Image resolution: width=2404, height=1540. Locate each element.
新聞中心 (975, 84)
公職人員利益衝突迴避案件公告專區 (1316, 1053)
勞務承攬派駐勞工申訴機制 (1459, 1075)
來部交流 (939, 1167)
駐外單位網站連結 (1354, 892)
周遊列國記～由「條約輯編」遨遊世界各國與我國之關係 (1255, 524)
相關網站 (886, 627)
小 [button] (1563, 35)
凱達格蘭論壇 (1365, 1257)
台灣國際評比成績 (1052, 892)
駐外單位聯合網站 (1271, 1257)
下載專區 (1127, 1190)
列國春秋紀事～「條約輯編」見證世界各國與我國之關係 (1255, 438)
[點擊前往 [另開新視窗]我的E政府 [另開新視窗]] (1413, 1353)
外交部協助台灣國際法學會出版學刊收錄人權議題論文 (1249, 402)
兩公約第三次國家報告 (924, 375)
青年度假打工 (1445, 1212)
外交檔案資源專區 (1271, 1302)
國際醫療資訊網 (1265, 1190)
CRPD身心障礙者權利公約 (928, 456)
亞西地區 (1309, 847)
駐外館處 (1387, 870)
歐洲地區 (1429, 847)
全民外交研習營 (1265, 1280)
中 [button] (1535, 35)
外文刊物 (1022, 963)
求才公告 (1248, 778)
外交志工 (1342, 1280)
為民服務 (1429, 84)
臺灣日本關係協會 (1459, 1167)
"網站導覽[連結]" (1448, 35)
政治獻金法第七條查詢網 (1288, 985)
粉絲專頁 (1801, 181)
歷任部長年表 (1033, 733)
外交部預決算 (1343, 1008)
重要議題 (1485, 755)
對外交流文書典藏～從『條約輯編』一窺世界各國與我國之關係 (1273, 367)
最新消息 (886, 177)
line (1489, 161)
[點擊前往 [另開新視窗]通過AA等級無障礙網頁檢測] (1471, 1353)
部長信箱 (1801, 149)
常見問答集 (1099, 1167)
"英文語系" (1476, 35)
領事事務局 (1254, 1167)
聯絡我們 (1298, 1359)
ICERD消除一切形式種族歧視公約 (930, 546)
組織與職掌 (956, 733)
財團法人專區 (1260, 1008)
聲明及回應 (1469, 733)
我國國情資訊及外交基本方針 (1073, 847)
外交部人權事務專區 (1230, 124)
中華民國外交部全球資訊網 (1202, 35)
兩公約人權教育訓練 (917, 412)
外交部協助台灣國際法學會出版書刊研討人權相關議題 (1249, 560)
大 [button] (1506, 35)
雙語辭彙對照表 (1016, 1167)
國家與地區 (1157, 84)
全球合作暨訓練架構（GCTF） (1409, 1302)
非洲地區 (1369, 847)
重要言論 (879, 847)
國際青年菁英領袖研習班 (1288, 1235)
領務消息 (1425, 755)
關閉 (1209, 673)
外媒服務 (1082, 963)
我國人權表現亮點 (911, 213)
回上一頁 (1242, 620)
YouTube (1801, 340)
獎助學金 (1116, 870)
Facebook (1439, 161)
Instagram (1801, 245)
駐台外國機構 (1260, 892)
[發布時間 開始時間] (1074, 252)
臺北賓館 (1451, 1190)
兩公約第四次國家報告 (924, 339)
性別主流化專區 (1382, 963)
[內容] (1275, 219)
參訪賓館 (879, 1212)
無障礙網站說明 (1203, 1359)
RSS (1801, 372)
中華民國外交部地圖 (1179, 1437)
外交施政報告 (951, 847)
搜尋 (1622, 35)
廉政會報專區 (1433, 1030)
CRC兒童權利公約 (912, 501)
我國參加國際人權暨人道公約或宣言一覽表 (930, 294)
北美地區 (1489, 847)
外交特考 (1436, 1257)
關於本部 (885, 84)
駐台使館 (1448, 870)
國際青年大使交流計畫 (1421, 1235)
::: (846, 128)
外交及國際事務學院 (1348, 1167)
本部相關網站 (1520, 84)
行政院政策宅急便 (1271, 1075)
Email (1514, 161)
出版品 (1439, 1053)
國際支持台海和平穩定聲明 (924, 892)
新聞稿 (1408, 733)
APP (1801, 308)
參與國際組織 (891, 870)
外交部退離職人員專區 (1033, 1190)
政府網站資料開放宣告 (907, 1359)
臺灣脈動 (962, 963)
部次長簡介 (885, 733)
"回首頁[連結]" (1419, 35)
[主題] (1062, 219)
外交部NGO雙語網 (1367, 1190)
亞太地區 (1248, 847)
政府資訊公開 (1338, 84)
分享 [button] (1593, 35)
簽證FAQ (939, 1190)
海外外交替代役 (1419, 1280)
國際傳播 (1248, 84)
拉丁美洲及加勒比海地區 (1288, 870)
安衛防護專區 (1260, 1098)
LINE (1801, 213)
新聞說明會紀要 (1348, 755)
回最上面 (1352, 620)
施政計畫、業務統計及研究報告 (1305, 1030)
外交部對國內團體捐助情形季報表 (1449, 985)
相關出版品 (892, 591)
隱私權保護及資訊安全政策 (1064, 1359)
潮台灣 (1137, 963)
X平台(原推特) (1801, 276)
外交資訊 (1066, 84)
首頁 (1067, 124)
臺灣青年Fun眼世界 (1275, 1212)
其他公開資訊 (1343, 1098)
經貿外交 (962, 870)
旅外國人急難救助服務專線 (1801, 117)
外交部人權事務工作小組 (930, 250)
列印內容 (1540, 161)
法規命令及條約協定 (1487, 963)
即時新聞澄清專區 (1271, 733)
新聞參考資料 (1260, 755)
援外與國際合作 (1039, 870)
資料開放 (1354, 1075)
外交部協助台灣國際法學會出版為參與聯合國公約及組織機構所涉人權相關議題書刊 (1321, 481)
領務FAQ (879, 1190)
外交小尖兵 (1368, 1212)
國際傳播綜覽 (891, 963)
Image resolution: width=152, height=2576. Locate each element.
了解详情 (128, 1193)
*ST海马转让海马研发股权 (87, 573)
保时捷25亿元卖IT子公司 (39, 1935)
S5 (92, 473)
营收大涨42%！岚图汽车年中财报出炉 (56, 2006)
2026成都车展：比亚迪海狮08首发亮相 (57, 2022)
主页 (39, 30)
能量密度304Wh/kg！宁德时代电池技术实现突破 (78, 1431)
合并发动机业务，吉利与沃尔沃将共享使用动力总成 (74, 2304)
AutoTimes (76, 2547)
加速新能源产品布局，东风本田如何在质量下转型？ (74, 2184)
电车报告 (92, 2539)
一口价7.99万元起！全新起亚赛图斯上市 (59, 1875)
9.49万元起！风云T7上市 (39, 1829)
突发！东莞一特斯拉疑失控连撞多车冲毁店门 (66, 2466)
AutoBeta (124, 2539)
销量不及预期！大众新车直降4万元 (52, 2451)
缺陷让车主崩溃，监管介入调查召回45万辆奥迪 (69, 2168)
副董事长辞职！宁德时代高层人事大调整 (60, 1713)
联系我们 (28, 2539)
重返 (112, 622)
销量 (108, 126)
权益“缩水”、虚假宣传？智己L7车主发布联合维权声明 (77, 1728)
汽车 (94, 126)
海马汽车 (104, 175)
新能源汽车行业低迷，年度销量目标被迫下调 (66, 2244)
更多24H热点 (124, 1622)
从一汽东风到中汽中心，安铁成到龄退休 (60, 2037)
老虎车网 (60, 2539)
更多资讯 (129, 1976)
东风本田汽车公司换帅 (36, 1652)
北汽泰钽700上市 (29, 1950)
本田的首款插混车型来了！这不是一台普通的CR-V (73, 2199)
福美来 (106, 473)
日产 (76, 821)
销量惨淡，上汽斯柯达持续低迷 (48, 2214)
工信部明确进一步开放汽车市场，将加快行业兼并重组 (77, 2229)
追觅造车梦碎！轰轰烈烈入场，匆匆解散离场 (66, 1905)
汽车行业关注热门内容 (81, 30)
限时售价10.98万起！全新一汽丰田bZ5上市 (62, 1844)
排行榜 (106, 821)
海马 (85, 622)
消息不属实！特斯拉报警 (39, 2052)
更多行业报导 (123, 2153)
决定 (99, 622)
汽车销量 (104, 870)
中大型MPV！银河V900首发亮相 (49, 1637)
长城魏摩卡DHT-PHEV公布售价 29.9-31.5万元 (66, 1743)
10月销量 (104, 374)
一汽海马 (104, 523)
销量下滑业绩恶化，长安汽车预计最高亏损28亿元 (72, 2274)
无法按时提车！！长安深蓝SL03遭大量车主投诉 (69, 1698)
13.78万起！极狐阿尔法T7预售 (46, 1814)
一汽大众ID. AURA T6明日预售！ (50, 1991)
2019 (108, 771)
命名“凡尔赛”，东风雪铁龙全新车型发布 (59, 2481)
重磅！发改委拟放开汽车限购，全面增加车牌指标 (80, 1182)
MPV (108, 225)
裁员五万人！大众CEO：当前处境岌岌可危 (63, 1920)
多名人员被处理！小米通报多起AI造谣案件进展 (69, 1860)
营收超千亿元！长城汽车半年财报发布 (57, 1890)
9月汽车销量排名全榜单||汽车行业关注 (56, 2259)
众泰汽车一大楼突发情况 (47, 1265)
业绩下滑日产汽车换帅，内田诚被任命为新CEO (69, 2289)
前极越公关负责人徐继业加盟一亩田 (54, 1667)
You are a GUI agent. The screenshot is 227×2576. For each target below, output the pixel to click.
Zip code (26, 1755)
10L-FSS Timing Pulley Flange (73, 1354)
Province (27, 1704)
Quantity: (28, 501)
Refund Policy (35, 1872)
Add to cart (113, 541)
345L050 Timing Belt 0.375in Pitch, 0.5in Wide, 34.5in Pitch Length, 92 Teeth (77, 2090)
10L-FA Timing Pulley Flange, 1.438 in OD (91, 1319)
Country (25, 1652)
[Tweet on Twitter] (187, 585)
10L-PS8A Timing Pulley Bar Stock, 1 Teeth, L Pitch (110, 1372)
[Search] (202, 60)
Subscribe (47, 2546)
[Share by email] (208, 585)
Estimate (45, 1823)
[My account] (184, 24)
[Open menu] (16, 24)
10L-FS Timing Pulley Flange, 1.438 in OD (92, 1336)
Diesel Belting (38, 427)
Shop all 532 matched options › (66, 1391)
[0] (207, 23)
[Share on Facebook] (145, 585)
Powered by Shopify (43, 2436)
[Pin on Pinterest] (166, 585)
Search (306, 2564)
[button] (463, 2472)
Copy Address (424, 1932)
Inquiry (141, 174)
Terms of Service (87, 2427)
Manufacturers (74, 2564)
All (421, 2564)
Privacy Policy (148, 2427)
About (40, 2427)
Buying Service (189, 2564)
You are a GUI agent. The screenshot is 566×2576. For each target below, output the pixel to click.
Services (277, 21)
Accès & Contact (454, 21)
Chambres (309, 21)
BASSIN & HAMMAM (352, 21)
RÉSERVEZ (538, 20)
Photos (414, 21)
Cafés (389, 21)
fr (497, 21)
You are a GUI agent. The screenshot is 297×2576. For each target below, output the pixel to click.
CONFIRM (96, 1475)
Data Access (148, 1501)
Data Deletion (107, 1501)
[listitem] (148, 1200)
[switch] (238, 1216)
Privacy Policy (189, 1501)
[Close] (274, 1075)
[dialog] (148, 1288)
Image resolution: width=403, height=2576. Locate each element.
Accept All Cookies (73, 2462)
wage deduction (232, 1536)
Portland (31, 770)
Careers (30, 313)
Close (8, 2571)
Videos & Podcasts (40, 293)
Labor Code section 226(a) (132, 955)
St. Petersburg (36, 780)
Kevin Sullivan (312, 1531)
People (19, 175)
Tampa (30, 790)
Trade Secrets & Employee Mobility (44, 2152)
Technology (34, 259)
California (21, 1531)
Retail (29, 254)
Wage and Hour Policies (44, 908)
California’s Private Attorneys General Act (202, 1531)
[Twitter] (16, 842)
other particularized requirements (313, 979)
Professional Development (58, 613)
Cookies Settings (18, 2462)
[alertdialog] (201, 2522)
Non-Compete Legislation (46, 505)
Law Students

------------------------------------------------------------------------

**EXERCISE DETAILS**
What is needed is an exact copy of the lines above, from the one containing "Image resolution: width=403, height=2576." through the one containing "California (21, 1531)", with nothing added.

**ANSWER TO THE EXERCISE**
Image resolution: width=403, height=2576. Locate each element.
Accept All Cookies (73, 2462)
wage deduction (232, 1536)
Portland (31, 770)
Careers (30, 313)
Close (8, 2571)
Videos & Podcasts (40, 293)
Labor Code section 226(a) (132, 955)
St. Petersburg (36, 780)
Kevin Sullivan (312, 1531)
People (19, 175)
Tampa (30, 790)
Trade Secrets & Employee Mobility (44, 2152)
Technology (34, 259)
California (21, 1531)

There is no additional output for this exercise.